Afinal, no campeonato de tiro ao alvo, eu só tinha tirado o segundo lugar. E o
primeiro lugar só recebera um carrinho de plástico. Todos aqueles presentes nem
eram prêmio de campeonato nenhum. Eram coisas dela, que ela ia dando sem parar.
Pode ser que a Maria Lídia gostasse de
mim. Mas pode se outra coisa.
Eu era o único menino da escola que
tinha ido à festa. Eu era o único que não desprezava as meninas. Acho que ela
ficou tão contente com isso que me deu todos os presentes que podia inventar.
Ganhar no tiro ao alvo não era
importante para ela. Ir à festa era mais.
Concluí que ser bonzinho às vezes é um
ótimo negócio.
E que a gente não precisa ser bom no
futebol. As meninas não ligam para isso. Se a gente for legal com elas.
COELHO, Marcelo. A
professora de desenho e outras histórias. São Paulo, Companhia das Letrinhas,
1998. p. 17-21.
Fonte: Linguagem Nova.
Faraco & Moura. 5ª série – 17ª ed. 3ª impressão – São Paulo – Editora Ática
– 2003. p. 61-63.
Entendendo o conto:
01 – Por que a escola do
narrador era considerada antiquada?
A escola era considerada antiquada porque
não permitia que as crianças corressem no pátio, jogassem futebol ou fizessem
outras atividades durante o recreio. Além disso, as crianças eram obrigadas a
formar fila quando o sinal tocava.
02 – Qual era a vantagem de
estudar na escola antiquada, segundo o narrador?
A vantagem era
que o narrador, sendo um bom aluno e o primeiro da classe, tinha prestígio e
era bem-visto pelos colegas, especialmente pelas meninas.
03 – O que mudou na vida do
narrador quando ele foi transferido para uma escola mais moderna?
Na escola nova,
ser um bom aluno não era valorizado e o narrador foi considerado um puxa-saco
da professora. Além disso, ele se sentiu deslocado porque todos os meninos
sabiam jogar futebol, mas ele era péssimo no esporte.
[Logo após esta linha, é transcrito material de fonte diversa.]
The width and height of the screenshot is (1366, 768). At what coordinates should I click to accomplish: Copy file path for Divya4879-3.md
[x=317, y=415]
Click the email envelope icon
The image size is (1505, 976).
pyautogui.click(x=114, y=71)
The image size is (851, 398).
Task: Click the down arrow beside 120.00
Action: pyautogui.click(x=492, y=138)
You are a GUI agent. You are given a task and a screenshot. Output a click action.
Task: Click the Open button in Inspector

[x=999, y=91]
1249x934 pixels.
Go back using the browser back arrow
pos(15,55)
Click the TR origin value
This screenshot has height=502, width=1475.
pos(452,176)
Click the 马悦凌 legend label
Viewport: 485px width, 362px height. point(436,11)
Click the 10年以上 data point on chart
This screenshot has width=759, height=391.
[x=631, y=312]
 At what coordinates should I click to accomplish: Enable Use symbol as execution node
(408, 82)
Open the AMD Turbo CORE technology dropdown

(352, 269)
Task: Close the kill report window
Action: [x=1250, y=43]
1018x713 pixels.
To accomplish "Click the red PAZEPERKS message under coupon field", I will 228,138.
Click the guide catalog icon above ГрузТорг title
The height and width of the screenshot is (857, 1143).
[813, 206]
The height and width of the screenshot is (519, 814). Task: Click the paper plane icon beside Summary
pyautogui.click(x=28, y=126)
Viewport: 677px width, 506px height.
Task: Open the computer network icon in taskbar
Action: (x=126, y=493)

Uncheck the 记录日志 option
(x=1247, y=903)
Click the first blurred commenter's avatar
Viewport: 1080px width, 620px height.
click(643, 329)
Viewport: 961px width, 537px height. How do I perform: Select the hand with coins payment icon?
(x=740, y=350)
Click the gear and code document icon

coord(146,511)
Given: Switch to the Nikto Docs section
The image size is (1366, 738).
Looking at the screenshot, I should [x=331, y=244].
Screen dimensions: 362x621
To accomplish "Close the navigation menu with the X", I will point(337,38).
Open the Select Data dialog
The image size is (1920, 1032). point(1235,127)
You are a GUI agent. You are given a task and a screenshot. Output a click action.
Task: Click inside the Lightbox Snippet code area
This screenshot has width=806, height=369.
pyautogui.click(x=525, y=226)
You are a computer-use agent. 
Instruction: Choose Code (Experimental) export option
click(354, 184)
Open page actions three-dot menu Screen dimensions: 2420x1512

04 – Como os meninos da nova
escola tratavam as meninas?
Os meninos da
nova escola desprezavam as meninas e faziam brincadeiras ofensivas, como fingir
apertar um inseticida ao redor delas.
05 – Quem era Maria Lídia e o
que ela fez?
Maria Lídia era
uma menina da escola do narrador que convidou os colegas para sua festa de
aniversário. Ela organizou um concurso de tiro ao alvo na festa.
06 – Qual foi a reação dos
meninos da escola ao convite da Maria Lídia para sua festa?
Nenhum dos
meninos da escola compareceu à festa, exceto o narrador. Os outros meninos
desprezavam as meninas e não foram.
07 – Que competição ocorreu na
festa de Maria Lídia e qual foi o resultado do narrador?
Houve um concurso
de tiro ao alvo com um revólver de brinquedo. O narrador ficou em segundo
lugar, enquanto o primo de Maria Lídia ficou em primeiro.
08 – Quais prêmios o narrador
recebeu na festa de Maria Lídia?
O narrador
recebeu um saco de bolas de gude, um álbum de figurinhas, um bonequinho de
índio, canetinhas hidrográficas, um quadrinho e outros presentes que Maria
Lídia lhe deu espontaneamente.
09 – Por que o narrador
acredita que Maria Lídia lhe deu tantos presentes?
O narrador
acredita que Maria Lídia lhe deu muitos presentes porque ele foi o único menino
da escola que compareceu à festa e não desprezava as meninas.
10 – Qual foi a lição que o
narrador aprendeu ao final do conto?
O narrador
concluiu que ser bonzinho pode ser um ótimo negócio e que não é necessário ser
bom no futebol para ser valorizado pelas meninas.